Zur Erinnerung: Mitarbeiter*innen der Veterinärämter sind nicht eingeschritten, wenn Rinder gestrampelt und gebrüllt haben, weil sie offensichtlich nicht ausreichend betäubt waren.
Und Althusmann? Der kritisiert in seinem Statement nicht die Landwirt*innen, die die Milchkühe so verschleißen, dass ihnen die Kraft fehlt, einen einzigen Schritt zu machen. Er kritisiert nicht die Transportunternehmen, die diese Tiere trotzdem in die Schlachthöfe karren. Er kritisiert auch nicht die Schlachthöfe, die die Tiere statt sie noch im Transporter notzuschlachten, bei vollem Bewusstsein an Ketten in den Schlachtraum schleifen. Nein, er kriminalisiert die Tierschützer*innen ohne deren Engagement etwa der Schlachthof in Bad Iburg wohl noch lange nicht geschlossen worden wäre. Dabei sollte er ihnen dankbar sein.

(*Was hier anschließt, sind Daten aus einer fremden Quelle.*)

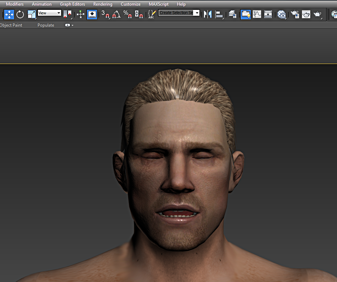
Task: Open the View reference coordinate dropdown
Action: (x=49, y=13)
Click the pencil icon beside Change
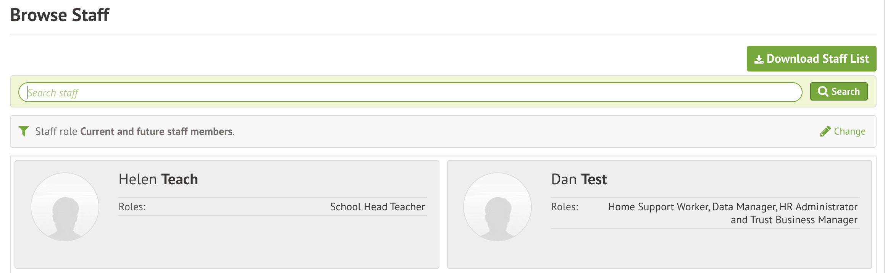885x273 pixels. (x=825, y=132)
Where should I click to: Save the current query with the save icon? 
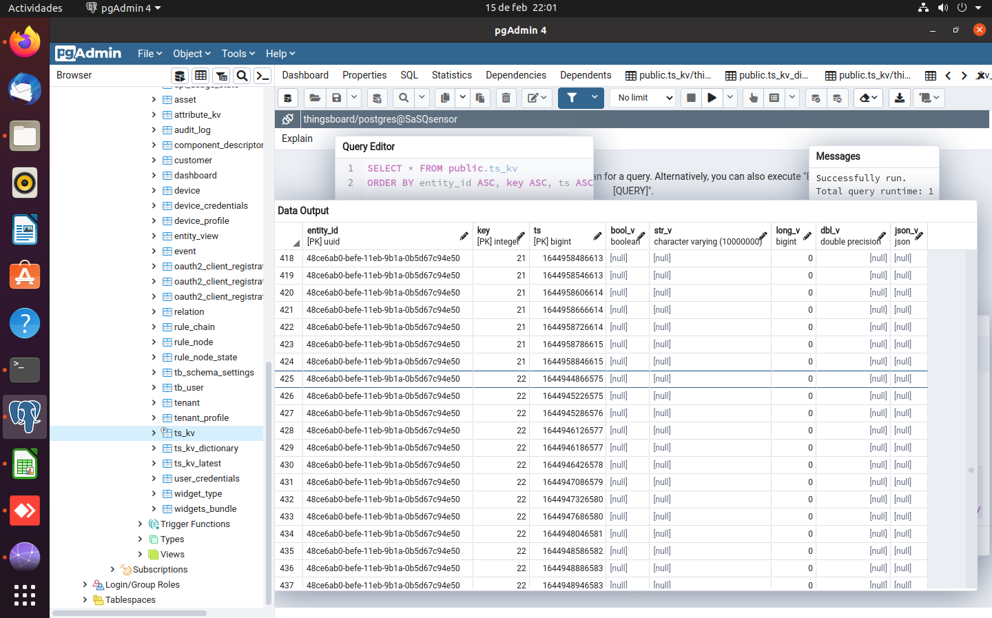336,97
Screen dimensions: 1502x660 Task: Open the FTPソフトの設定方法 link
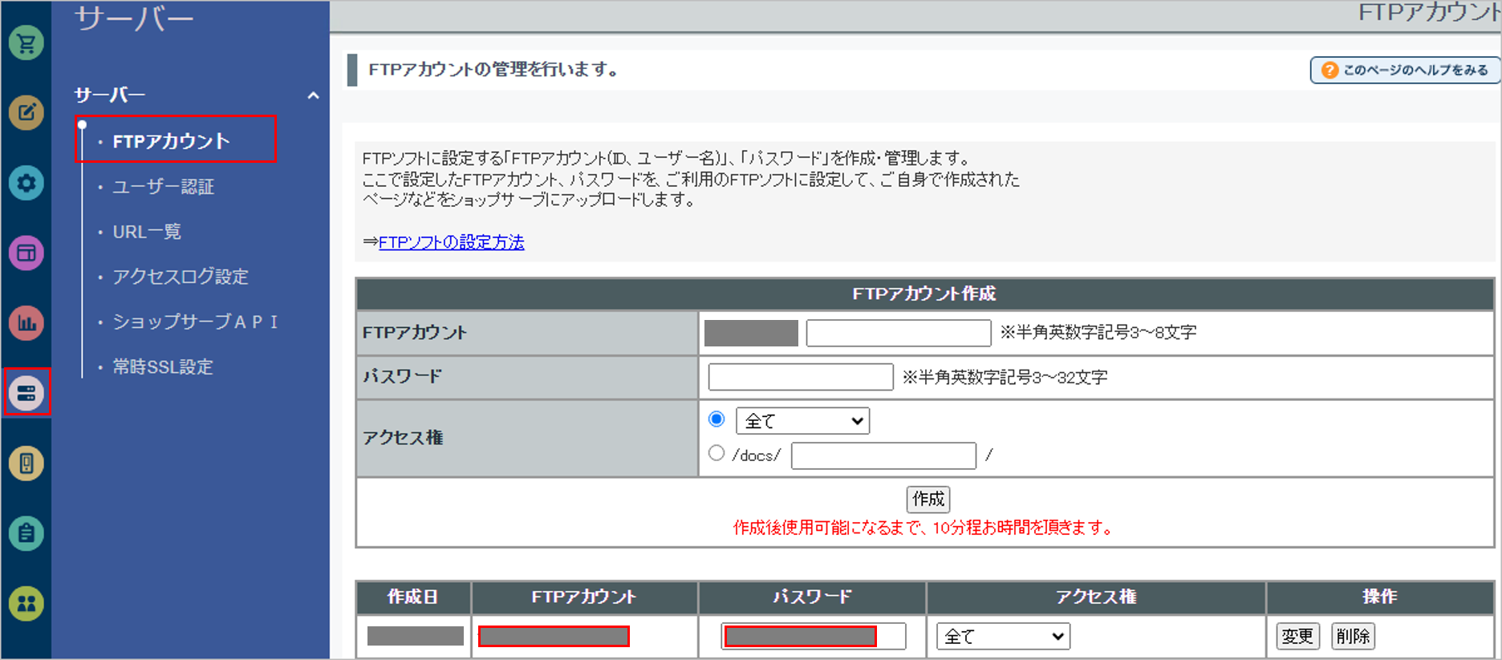[x=451, y=242]

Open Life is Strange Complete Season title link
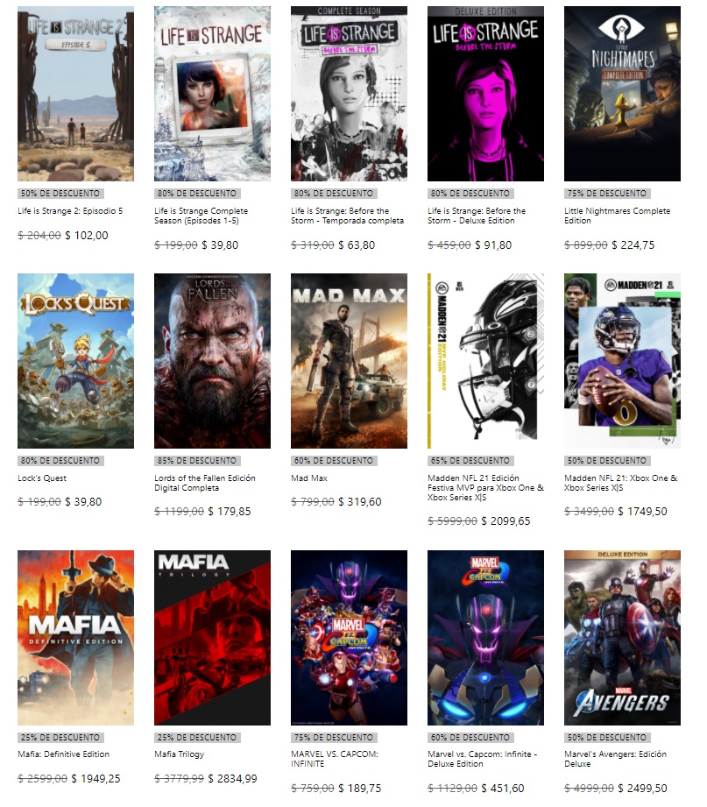[201, 216]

Es ist ein Akt von Zivilcourage, einzuschreiten, wenn staatliche Kontrollen offensichtlich versagen. Es stimmt, das Land Niedersachsen muss die Kontrollmechanismen in den Schlachthöfen verbessern. Ob Videoüberwachung durch die Betriebe selbst dabei hilft, ist fraglich, aber zumindest ein Ansatz. Dass er überhaupt von Politiker*innen diskutiert wird, die sich so offensichtlich auf die Seite der Landwirt*innen und Schlachthofbetreiber*innen schlagen, ist nur dem Einsatz der Tierschützer*innen zu verdanken.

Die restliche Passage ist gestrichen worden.